Jay Harris had been hung upside down. The blood pooled to his head, giving him a puffy appearance.

Keith Harris had been manacled to the wall. Through repetitive effort, Keith had managed to loosen some of the rock around where the eyebolt attached, but he was so weak from hunger that he wasn’t be able to make much progress. Jay was a little stronger, though he didn’t look like he liked being hung upside down much.

“How long has it been since I hung you here?” Crispin asked Jay, turning slightly to one side so that he was almost face to face with the Harris boy, as everyone called them. “Oh goodness, it’s been nearly two weeks, hasn’t it? I imagine you’d like to come down from there.”

Stephanie came in, carrying the plastic sack. Jay’s eyes flickered, but he didn’t say anything. He still had streaks of dried blood dripping from his chest to his face, but it looked like his nipples had grown back. Crispin smiled, remembering that night. The best thing about torturing vampires is that no matter what you did, they’d eventually heal, as long as the head remained intact and they got enough blood.

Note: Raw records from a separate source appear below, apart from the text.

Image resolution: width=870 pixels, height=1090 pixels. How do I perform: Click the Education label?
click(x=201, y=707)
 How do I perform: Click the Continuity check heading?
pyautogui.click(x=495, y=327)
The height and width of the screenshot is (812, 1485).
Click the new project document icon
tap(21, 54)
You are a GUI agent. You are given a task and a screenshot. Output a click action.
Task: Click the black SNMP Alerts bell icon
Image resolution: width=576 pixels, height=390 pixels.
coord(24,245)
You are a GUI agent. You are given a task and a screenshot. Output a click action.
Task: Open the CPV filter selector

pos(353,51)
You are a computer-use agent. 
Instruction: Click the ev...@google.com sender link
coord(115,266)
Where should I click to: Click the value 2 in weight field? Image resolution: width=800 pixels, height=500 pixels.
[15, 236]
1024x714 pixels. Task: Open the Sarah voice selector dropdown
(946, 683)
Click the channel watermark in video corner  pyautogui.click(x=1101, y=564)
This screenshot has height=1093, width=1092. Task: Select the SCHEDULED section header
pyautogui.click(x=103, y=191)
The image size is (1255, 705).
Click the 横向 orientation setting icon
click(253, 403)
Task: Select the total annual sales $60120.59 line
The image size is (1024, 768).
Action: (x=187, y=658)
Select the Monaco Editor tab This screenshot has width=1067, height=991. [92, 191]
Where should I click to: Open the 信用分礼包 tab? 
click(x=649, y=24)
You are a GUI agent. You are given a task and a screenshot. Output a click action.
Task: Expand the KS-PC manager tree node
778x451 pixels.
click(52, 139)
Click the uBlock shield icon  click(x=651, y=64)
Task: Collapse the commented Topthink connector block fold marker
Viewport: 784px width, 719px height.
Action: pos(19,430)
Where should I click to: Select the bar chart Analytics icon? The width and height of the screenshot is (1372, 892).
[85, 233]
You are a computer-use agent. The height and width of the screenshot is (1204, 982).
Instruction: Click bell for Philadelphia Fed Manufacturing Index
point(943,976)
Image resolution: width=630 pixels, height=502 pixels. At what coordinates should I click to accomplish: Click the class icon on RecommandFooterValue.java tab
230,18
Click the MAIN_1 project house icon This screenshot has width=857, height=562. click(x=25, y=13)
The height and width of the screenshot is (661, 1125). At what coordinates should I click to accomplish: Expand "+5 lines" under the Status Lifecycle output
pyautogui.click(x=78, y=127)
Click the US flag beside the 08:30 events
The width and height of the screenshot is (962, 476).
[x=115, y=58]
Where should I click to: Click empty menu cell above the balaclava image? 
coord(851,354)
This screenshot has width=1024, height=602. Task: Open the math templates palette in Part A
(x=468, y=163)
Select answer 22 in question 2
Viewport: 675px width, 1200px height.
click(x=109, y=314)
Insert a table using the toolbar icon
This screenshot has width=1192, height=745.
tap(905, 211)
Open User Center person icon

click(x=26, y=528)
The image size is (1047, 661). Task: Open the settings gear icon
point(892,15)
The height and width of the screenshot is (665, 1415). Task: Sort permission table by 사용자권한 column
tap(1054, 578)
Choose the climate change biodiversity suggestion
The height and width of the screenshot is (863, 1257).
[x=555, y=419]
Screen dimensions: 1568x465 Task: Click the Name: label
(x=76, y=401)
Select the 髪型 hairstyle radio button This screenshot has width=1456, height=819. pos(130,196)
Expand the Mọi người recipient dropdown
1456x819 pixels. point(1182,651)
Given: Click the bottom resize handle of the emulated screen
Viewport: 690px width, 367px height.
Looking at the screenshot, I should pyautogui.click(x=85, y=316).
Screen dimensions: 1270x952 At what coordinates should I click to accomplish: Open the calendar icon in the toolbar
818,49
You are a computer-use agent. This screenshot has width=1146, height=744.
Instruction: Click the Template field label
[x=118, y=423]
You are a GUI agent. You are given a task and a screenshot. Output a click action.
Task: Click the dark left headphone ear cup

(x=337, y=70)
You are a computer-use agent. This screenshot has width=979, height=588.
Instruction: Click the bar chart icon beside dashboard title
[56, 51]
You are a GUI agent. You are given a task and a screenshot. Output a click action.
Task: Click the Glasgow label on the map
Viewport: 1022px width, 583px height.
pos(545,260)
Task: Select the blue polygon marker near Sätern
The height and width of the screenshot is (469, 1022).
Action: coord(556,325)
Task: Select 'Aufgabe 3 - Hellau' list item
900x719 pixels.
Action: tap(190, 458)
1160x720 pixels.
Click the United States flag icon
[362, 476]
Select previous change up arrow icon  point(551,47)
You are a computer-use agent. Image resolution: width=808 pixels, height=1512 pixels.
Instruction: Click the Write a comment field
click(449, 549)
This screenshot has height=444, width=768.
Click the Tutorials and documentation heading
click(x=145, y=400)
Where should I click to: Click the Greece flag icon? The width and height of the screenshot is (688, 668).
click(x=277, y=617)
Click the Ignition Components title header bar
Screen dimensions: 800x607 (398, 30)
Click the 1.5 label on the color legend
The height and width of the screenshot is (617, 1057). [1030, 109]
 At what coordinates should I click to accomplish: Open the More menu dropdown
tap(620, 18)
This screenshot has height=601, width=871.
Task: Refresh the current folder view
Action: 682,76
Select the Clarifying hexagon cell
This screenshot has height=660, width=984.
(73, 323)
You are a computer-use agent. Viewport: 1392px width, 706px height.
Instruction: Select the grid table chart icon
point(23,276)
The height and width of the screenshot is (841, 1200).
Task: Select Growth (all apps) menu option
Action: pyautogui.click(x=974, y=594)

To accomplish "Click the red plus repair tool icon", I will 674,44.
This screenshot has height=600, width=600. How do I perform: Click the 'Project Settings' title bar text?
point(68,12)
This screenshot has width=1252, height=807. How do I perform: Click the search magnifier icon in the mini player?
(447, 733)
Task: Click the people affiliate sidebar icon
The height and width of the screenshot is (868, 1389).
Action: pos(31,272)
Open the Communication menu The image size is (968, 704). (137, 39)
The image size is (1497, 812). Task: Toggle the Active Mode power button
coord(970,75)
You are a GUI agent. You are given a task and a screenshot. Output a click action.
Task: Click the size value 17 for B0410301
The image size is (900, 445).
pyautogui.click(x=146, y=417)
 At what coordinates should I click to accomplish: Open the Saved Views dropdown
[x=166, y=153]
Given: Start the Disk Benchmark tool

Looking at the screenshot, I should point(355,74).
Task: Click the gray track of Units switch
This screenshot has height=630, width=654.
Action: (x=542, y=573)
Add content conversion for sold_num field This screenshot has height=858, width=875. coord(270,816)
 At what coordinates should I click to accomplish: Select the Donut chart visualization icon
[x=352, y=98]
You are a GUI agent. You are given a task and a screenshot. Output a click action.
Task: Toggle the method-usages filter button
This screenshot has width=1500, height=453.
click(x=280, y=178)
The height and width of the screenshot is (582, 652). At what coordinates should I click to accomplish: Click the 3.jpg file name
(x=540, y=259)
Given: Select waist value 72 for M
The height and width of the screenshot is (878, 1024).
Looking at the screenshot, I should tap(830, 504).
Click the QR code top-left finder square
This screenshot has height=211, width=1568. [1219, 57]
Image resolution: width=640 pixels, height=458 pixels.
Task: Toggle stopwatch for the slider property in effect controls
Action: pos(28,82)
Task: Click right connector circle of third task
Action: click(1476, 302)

Crispin double-checked the manacles before releasing the winch that lowered Jay to the ground. Jay just lay there, which was a good sign. His spirit had been broken. Break the body, break the spirit, that’s what his old master used to say.

“Did you boys ever learn how I found out you two were planning to kill me in my sleep? Funny thing, I’ve studied dark magics. I’m of the House of Silent Shadows, who have been teaching secret ways since before your little country existed. Not everyone can learn everything, of course, but a few of us do find our own niche. My specialty? Oh yes, you do want to know, don’t you? I’m a haruspex.”

Jay’s eyes flickered again, and he coughed up something sticky and black. He was probably extremely dehydrated after being left down here with no food and water for so long. He wasn’t so far gone that his nostrils didn’t dilate when Stephanie brought the plastic bag closer.

“You don’t know what that is, do you? They just don’t teach the classics anymore. I read the future through observing the liver of a sacrifice. Traditionally they used to use a sheep or a goat, but that’s not what my herd is made of.” He nodded at Stephanie.

Stephanie opened the sack to reveal the disemboweled body of the sacrifice. The blood was spilling out from the black plastic drop cloth, so she’d put the body inside a second trash bag. Crispin reached in to his paper bag and pulled out one of the red plastic keg cups he’d tossed in there, scooping some of the red liquid from the corner.

Jay licked his lips. He was close to frenzying. Keith was certainly close enough to frenzy.

“Drink some and feed your brother.”

Jay chugged from the cup, then filled it again from the inside of the bag, but instead of drinking the second cup, he carried it across the tunnel and poured it in his brother’s mouth. Keith still drank, which meant he wasn’t quite dead yet. Eventually, if they had the strength of will, they’d realize it made more sense to refuse these little gifts. Without blood, they’d eventually die. The feeding just got them back to the point where Crispin could have more fun with them.

“Jay, I’m going to let you go back into the house for a while,” Crispin said. “We’re going to play a game, and this game will be more fun with an extra player. If you do very well, I’ll give you a night off. Sound fun?”

“I’ll do it,” Jay said.

“Delightful,” Crispin said, and outlined his plan.